On Wed Sep 16 07:56:33 2015, b...@abrij.org wrote:
> On Tue Jan 20 13:39:43 2015, barto...@gmx.de wrote:
> > On Wed May 14 10:24:26 2014, coke wrote:
> > > On Thu Jun 28 09:52:22 2012, sisar wrote:
> > > > $ perl6 --version
> > > > This is perl6 version 2012.06-41-g88a9d69 built on parrot 4.5.0
> > > > revision RELEASE_4_5_0
> > > >
> > > > In Rakudo's REPL:
> > > >
> > > > > print 'a'.WHAT;
> > > > use of uninitialized variable $v of type Str in string context
> > > > True
> [...]
> > This has changed slightly:
> >
> > $ ./perl6-m
> > > print 'a'.WHAT
> > use of uninitialized value <element> of type Str in string context
> > in
> > block <unit> at <unknown file>:1
> >
> > True
> >
> > So, now there is an additional '<element>' in the warning.
> >
> > Apart from that I found the warning message not too awesome. If I
> > understand correctly, print() can only print objects of type Str,
> > while say() calls .gist on all non-Str objects
> > (http://design.perl6.org/S32/IO.html#print%28%29).
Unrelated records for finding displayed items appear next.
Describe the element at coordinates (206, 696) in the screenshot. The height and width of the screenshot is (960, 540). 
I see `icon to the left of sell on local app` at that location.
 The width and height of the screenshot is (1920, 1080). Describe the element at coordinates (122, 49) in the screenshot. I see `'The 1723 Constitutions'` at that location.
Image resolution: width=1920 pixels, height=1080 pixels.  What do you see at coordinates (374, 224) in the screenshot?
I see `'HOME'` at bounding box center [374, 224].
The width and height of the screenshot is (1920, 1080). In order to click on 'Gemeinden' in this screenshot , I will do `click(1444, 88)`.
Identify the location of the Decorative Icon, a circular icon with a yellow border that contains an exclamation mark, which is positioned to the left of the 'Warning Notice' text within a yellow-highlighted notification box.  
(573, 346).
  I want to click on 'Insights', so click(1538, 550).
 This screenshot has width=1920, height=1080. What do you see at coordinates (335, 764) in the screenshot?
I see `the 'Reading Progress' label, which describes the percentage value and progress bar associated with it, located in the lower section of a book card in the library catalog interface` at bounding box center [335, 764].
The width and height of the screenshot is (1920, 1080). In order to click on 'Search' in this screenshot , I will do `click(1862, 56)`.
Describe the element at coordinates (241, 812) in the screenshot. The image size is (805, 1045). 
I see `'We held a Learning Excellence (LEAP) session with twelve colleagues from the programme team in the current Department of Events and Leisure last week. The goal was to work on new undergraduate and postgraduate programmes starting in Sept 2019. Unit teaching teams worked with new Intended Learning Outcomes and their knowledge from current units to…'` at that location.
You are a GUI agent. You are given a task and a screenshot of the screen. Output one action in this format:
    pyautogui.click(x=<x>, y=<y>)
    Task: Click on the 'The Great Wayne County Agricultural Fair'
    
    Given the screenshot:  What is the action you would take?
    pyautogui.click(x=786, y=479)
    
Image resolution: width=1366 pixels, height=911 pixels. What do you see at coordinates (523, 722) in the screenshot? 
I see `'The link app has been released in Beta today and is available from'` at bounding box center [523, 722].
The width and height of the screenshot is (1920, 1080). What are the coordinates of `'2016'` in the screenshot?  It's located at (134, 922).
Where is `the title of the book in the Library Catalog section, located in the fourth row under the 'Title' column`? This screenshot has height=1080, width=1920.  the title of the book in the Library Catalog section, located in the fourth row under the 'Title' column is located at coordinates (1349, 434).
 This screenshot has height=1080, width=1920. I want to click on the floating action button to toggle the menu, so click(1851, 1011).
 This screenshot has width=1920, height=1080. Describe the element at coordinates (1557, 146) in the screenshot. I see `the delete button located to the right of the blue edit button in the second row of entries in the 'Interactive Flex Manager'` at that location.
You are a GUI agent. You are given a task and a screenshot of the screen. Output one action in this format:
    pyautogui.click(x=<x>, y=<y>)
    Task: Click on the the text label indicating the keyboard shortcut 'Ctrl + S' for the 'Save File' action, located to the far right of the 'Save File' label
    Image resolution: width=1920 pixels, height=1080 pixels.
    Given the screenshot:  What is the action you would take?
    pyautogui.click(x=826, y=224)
Maybe it would
> > make
> > sense to add the first point to the warning message?
> 
> This is now:
> 
> $ perl6
> 
> > print 'a'.WHAT
> Use of uninitialized value of type Str in string context
> Any of .^name, .perl, .gist, or .say can stringify undefined things,
> if needed.  in block <unit> at <unknown file>:1
> True
> 
> 
> Tests have been added for the typename, and the help message, but it
> is hard to add tests for random leaky things being added later on
> because we don't know what they might look like.

This looks good to me, thanks! I'm closing this ticket as 'resolved'.